Animals rely on scent to survive.  Yes, it requires them to get up close and personal, but I also think it is how they develop such unconditional bonds with us.  There is nothing fake or misrepresented, you smell just who you are, and all emotion and talent become accounted for in one whiff.  That connection between us also explains some of the $50 billion dollars and cents, annually spent on man’s best friends – and that my friend ain’t just chimp change!

Humans on the other hand are very visual.  In order to accept and succeed, we have to see and/or hold what we desire.  This of course explains EBay, QVC, lap dances, subliminal advertising and maybe even backmasking, even though I always knew Paul wasn’t dead.  However, that is for another day.

One visual we all reach for are “the stars.”  We see them as a celestial challenge, mocking our inability to rise to their level.  So we elevate Athletes, actors, and sadly politicians to the level of “superstar,” as they eclipse our own self esteem challenged ability for greatness, with their achievements.  We watch them, emulate them and envy them, as they accomplish what appears to be out of our reach, not unlike a galaxy far far away (one where George Lucas was told he’d never make it and was rejected albeit.) If we see it, we believe it and we want it, never seeming to notice what it took for them to get there. Humans lose track of that aspect quickly, which is probably why we need bloodhounds for search and rescue.  Question is will you get rescued before your search is over?

If you ask a child to draw a star, initially it is a series of four lines that make more of a “starburst.”  Later, the lines become more defined, although crooked and later a five pointed star emerges from under the stub of a yellow, No.2 Iowa Standardized graphite.  That star will become the first visual “acceptance” in a child’s life.  They will wish on them, glitter them, place them on Christmas trees, accept them with pride on school papers and draw them in rapid spirograph succession across paper which will eventually become a night sky of implied lighted security.  More often than not however, it isn’t encouraged, assumed or taken into consideration; they themselves are already stars,  just waiting to light up life with imagination, emotion and promise.  Children need to have it pointed out, as they stand straight and tall with arms outstretched either direction to the future, feet firmly planted in commitment, they are indeed the true visual of a 5 pointed superstar! (Sorry president Bush, no points of light just yet.)  Encourage those “when I grow up…” enthusiastic impossible dream moments, which are given a whiff of hope in kindergarten!  Why are they so quickly forgotten just because someone moved the cheese?

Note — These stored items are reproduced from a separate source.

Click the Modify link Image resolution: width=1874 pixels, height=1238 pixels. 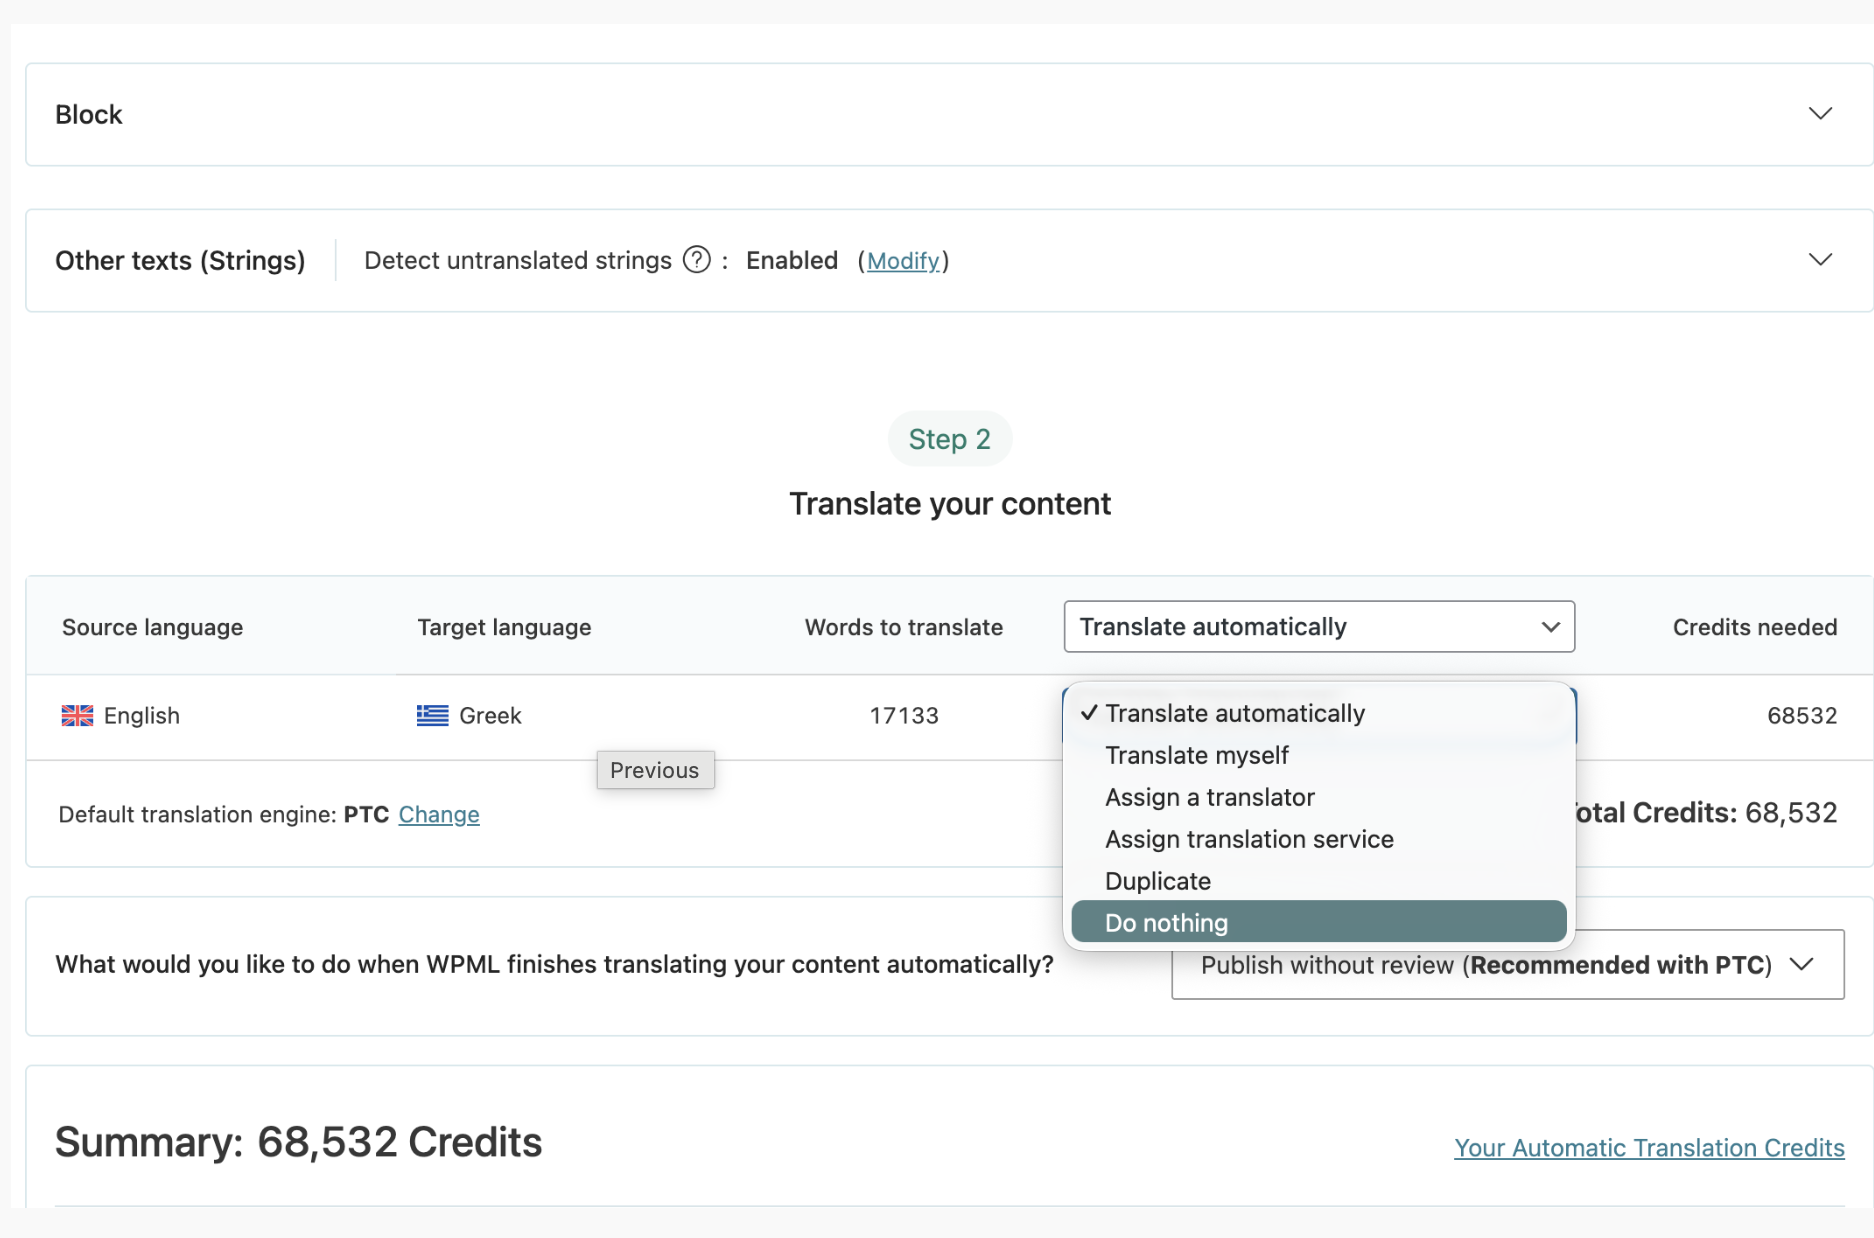coord(903,261)
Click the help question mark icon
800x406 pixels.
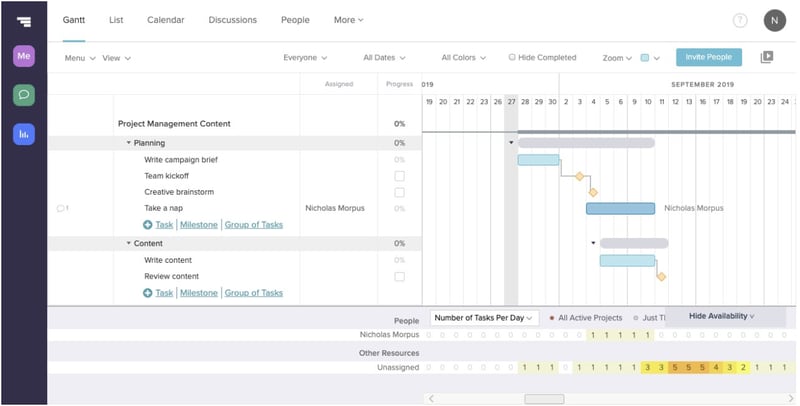point(740,20)
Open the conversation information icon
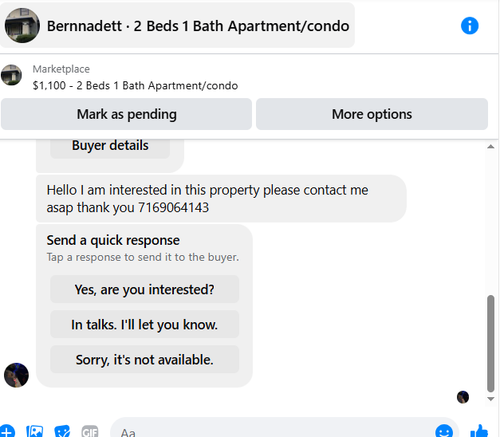Image resolution: width=500 pixels, height=437 pixels. (469, 26)
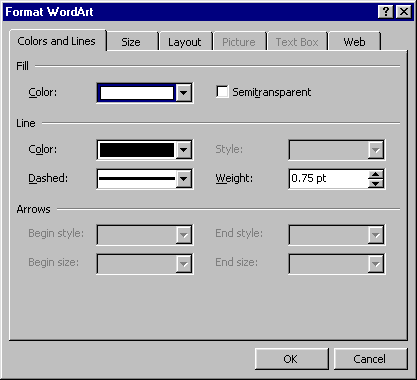Viewport: 417px width, 380px height.
Task: Enable the Semitransparent checkbox
Action: 222,92
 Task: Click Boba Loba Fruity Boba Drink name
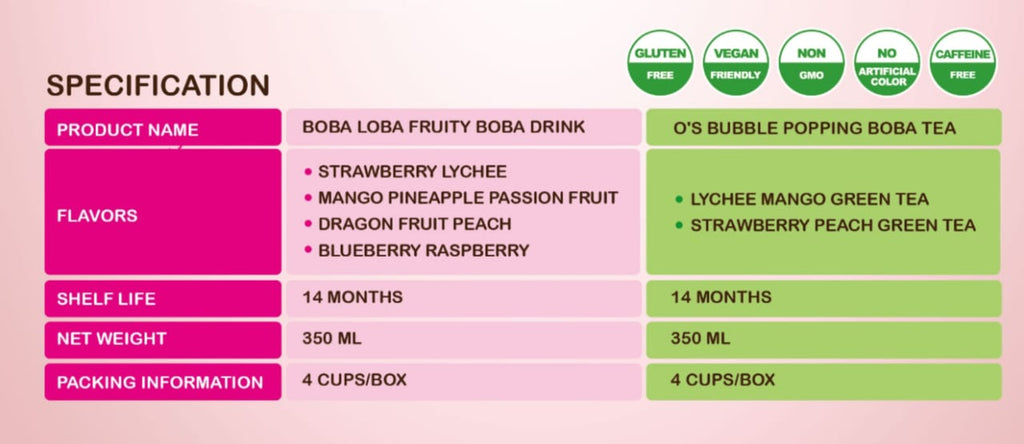pyautogui.click(x=443, y=128)
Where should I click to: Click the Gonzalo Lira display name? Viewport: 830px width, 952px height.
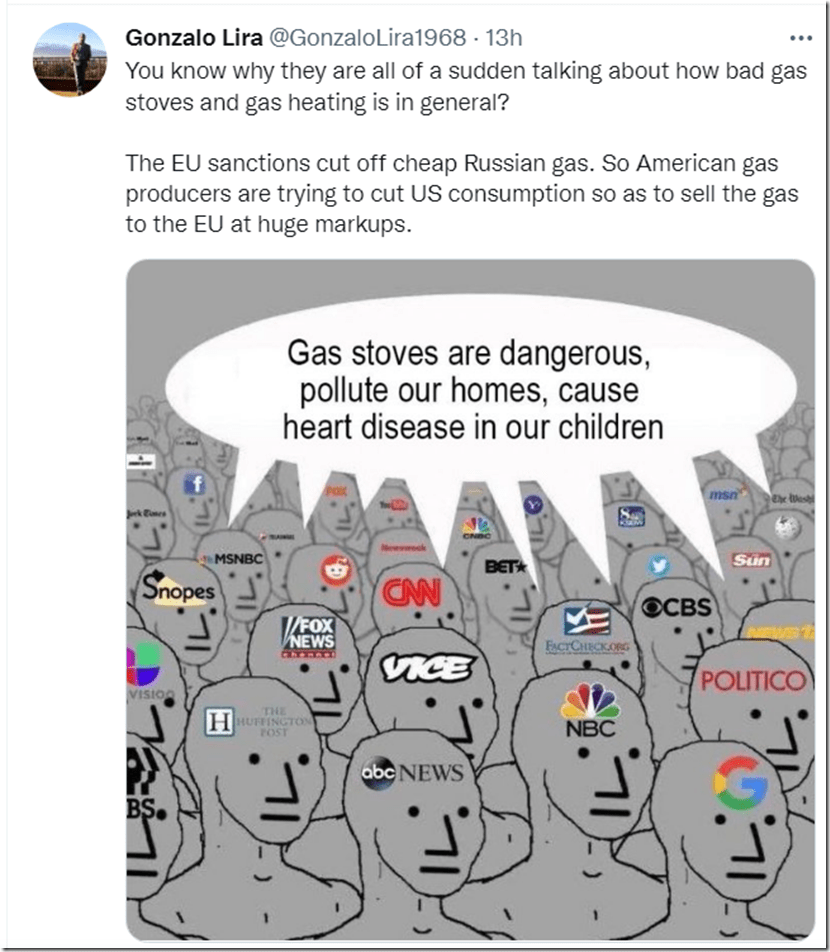[194, 38]
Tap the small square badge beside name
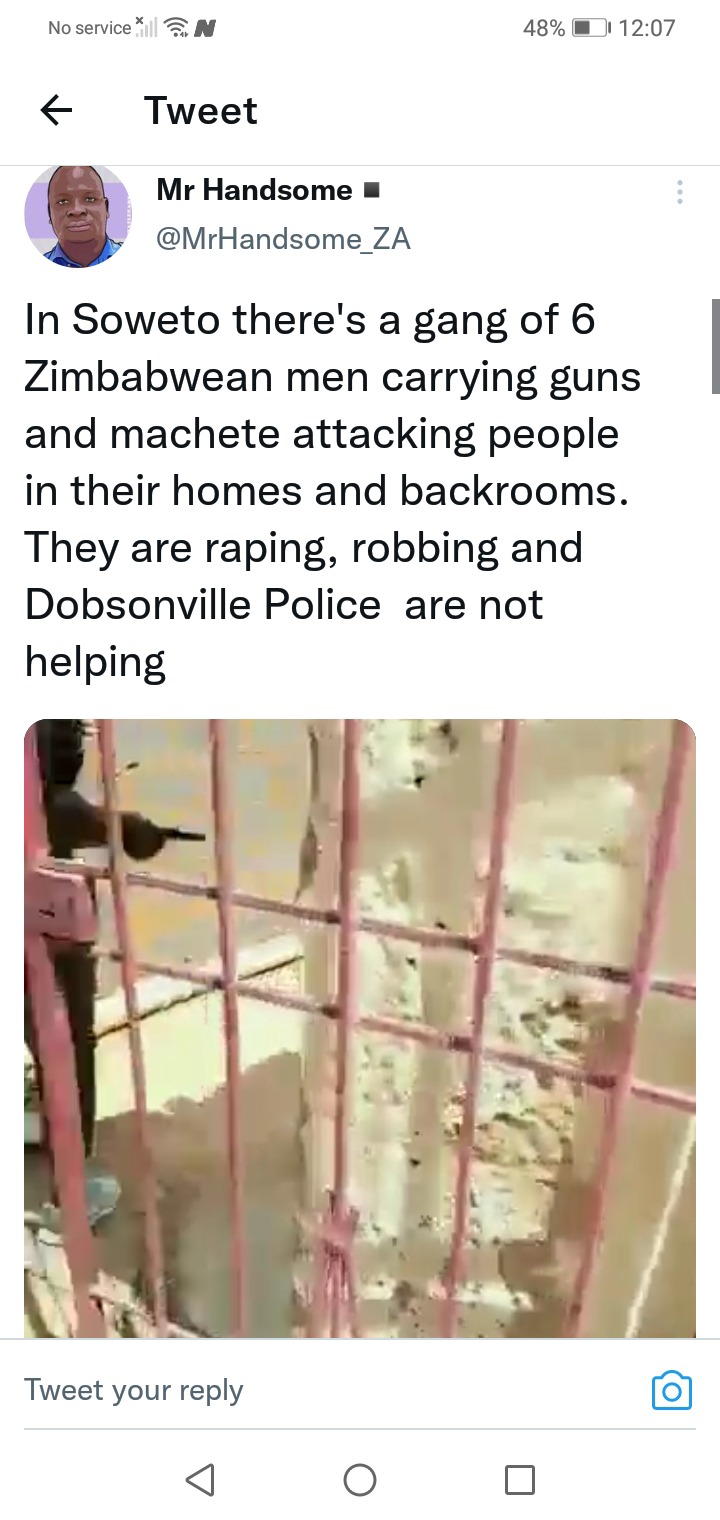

I think as with everything in life we are prone to miss the obvious, no matter how pointed it is, making our journey that much harder to complete.  Why do we waste time wishing on stars (not to mention paying them!), wanting their fame and fortune, which causes us to become disenchanted with what we have right under our noses?  If we took a moment and listened with our hearts like those four legged friends, ironically “scent” from the heavens to protect, love and keep us, it might become more obvious.  This is of course one of those stop and smell the rose’s and touch Zuzu’s petals comments, in case you are needing something subliminal.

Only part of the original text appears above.